▶ **Material shown**:

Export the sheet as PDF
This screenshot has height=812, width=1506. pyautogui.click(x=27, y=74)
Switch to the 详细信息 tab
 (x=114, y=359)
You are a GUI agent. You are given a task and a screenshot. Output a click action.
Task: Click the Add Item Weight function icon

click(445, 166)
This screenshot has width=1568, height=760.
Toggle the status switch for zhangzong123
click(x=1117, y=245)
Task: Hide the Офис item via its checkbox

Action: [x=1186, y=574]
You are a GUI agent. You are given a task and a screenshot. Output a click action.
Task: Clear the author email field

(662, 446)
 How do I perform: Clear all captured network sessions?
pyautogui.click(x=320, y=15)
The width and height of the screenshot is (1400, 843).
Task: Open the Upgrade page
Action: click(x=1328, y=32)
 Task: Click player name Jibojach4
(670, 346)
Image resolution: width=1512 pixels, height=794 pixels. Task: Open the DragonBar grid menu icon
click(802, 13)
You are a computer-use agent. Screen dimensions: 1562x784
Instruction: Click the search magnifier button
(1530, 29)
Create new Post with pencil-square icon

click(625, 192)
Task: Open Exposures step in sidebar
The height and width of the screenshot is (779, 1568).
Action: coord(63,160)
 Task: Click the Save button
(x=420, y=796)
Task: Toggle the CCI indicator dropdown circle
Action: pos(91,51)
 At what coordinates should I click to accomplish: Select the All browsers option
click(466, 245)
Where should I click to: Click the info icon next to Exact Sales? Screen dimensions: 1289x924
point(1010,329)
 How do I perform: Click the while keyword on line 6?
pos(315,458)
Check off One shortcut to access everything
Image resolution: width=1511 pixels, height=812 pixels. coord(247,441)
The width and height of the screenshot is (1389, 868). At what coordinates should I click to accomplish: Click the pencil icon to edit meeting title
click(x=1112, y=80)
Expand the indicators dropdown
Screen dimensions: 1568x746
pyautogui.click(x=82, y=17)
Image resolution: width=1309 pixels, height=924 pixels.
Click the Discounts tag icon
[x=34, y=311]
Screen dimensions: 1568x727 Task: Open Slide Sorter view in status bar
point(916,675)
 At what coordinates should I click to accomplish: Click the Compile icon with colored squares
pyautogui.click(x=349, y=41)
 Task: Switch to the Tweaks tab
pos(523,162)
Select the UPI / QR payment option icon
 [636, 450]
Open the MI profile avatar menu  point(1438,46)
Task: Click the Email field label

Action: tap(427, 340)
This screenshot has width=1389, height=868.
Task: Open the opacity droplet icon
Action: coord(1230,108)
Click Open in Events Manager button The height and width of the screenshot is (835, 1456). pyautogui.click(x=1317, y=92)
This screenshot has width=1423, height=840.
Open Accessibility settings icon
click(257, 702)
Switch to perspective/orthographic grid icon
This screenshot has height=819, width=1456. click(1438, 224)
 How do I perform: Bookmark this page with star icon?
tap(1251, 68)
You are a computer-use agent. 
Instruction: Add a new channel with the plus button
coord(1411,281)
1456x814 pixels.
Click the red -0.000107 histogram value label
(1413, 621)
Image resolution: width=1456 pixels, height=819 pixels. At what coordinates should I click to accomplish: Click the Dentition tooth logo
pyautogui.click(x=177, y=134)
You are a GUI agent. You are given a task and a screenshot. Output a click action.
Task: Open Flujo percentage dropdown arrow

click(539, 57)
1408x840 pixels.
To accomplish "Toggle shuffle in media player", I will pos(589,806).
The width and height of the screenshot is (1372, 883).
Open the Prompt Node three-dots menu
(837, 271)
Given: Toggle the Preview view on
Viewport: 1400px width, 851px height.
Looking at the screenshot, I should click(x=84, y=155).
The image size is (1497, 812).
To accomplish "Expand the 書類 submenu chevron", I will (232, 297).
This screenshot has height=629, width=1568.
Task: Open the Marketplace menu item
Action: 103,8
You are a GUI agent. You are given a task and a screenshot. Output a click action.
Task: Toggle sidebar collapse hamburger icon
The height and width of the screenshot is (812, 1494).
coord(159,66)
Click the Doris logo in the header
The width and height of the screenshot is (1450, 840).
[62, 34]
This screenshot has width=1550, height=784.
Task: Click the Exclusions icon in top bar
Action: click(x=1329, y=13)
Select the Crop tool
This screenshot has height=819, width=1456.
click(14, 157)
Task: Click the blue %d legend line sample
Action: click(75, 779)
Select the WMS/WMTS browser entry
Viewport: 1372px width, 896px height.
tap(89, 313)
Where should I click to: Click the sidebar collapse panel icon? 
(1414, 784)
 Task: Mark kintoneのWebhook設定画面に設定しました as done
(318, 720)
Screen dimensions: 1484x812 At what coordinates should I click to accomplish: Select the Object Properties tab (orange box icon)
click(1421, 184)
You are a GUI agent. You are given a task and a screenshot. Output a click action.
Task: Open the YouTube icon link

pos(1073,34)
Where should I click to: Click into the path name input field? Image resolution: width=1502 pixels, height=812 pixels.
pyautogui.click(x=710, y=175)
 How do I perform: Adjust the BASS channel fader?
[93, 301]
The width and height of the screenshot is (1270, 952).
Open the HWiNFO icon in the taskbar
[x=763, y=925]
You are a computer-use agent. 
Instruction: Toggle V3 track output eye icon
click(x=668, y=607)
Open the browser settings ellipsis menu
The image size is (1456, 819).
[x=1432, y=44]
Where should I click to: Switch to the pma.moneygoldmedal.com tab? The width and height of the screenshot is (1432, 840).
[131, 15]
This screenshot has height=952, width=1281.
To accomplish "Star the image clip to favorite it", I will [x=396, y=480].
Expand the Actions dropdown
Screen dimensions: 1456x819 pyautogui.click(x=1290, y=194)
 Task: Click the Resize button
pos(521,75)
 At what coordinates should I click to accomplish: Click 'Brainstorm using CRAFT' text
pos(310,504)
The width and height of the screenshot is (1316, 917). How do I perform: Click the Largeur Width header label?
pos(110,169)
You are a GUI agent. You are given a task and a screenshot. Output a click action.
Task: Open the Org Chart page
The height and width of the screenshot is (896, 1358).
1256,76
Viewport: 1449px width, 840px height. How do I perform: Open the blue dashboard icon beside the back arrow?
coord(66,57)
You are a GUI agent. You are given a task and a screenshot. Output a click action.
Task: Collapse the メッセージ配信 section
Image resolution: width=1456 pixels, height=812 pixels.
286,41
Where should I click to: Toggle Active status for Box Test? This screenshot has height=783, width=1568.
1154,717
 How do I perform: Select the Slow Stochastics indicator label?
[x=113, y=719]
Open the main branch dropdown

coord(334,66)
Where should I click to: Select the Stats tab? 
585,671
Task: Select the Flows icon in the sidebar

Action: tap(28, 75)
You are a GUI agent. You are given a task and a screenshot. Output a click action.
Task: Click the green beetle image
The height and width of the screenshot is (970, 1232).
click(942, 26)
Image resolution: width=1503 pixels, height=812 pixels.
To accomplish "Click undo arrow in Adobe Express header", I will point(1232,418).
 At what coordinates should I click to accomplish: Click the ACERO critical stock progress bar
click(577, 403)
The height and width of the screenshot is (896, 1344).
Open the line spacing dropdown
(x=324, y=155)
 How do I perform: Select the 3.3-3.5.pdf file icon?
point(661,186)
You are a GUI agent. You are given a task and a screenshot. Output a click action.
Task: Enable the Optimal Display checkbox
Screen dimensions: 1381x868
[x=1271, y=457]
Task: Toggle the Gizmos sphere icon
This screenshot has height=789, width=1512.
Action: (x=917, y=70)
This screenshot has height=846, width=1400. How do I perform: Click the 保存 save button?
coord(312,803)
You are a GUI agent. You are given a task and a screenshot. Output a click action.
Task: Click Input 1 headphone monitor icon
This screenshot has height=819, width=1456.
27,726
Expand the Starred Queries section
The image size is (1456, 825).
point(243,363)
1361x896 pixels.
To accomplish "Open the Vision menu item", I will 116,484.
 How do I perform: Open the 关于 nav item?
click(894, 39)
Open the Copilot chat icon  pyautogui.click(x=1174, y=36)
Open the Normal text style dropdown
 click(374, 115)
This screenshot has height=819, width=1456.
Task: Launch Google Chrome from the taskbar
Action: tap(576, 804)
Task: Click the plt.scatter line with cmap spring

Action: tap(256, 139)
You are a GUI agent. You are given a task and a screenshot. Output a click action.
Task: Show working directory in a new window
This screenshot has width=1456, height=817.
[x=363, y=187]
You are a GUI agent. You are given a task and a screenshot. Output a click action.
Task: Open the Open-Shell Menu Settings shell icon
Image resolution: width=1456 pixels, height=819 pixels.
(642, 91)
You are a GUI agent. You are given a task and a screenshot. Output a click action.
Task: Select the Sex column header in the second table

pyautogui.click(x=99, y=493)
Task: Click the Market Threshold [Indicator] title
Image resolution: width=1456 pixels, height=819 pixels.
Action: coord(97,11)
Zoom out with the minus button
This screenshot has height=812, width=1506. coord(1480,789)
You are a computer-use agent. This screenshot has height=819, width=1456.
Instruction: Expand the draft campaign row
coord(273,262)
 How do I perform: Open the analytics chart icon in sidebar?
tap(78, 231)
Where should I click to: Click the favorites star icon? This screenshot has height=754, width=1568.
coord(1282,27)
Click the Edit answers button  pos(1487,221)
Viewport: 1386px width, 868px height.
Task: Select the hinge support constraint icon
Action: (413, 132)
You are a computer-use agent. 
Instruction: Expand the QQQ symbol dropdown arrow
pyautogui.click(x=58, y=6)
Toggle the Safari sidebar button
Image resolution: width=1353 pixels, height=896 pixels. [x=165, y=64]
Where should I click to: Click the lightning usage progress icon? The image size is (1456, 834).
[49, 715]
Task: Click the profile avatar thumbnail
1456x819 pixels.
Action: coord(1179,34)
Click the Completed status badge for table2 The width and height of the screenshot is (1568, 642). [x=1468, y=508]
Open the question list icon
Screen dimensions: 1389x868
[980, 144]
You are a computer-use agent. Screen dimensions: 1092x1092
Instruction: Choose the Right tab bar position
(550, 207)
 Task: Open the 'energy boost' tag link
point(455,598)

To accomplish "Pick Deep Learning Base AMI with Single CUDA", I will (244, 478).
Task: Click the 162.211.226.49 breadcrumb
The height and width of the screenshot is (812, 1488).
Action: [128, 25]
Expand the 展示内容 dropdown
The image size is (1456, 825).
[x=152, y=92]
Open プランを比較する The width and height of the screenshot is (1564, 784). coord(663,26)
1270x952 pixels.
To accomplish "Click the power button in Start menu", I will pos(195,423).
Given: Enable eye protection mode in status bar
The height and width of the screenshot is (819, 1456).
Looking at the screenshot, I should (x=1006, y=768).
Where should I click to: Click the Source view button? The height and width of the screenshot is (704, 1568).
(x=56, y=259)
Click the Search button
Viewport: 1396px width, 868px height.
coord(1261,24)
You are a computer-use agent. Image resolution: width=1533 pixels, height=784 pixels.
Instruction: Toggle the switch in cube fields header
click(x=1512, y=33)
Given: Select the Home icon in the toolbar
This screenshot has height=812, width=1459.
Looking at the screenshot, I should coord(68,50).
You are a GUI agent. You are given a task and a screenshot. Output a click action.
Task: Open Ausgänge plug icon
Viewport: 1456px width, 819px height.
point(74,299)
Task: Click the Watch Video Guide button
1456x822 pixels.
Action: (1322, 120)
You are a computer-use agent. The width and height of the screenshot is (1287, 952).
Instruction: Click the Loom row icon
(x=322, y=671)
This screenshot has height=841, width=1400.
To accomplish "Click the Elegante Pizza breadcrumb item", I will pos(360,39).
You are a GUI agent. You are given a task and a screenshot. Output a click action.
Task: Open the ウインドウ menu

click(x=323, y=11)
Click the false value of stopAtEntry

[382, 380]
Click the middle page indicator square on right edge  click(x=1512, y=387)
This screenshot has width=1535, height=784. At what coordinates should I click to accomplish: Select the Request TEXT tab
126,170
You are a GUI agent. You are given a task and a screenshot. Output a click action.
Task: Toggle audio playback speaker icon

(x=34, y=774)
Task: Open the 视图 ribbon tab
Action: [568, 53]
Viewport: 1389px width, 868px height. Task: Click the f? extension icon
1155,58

▶ **Task to carry out**: Examine the data above and state how many of its lines contain the word "avatar", with no further remarks.

▶ **Response box**: 2